:: TASK BRIEF ::
Produce word for word the lines of the data below running from the one that has "Your Email (required) (195, 1330)" to the one that has "Subscribe (410, 669)", inclusive, and no others.
(ENTRIES SHOWN Opens)
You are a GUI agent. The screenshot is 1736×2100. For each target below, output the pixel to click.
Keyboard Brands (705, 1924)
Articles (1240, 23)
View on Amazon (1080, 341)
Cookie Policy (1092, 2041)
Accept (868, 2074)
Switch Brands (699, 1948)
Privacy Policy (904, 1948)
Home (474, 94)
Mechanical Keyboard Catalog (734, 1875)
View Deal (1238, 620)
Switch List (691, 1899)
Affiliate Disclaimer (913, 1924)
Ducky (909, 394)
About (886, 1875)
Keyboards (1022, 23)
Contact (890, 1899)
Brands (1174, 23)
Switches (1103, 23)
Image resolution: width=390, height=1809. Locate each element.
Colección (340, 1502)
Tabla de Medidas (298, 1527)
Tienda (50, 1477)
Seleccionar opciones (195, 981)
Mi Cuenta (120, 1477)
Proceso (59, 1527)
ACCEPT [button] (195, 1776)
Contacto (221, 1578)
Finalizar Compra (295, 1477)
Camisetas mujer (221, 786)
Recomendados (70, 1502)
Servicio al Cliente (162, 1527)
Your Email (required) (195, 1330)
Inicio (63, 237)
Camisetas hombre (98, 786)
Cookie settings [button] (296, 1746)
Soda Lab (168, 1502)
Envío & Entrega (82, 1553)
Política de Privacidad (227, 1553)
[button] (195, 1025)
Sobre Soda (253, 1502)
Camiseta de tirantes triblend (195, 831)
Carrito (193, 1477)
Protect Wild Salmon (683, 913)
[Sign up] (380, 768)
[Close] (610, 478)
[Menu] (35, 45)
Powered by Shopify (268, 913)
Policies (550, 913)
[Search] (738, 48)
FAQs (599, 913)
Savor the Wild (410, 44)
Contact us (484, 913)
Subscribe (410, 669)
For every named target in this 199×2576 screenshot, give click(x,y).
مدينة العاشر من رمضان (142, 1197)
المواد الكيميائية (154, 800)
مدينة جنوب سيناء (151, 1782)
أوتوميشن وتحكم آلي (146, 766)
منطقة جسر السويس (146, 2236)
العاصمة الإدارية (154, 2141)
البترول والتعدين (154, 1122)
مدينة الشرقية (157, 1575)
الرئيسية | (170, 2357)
(ENTRIES SHOWN Closes)
:: REPLY ::
Your Email (required) (195, 1330)
Inicio (63, 237)
Camisetas hombre (98, 786)
Cookie settings [button] (296, 1746)
Soda Lab (168, 1502)
Envío & Entrega (82, 1553)
Política de Privacidad (227, 1553)
[button] (195, 1025)
Sobre Soda (253, 1502)
Camiseta de tirantes triblend (195, 831)
Carrito (193, 1477)
Protect Wild Salmon (683, 913)
[Sign up] (380, 768)
[Close] (610, 478)
[Menu] (35, 45)
Powered by Shopify (268, 913)
Policies (550, 913)
[Search] (738, 48)
FAQs (599, 913)
Savor the Wild (410, 44)
Contact us (484, 913)
Subscribe (410, 669)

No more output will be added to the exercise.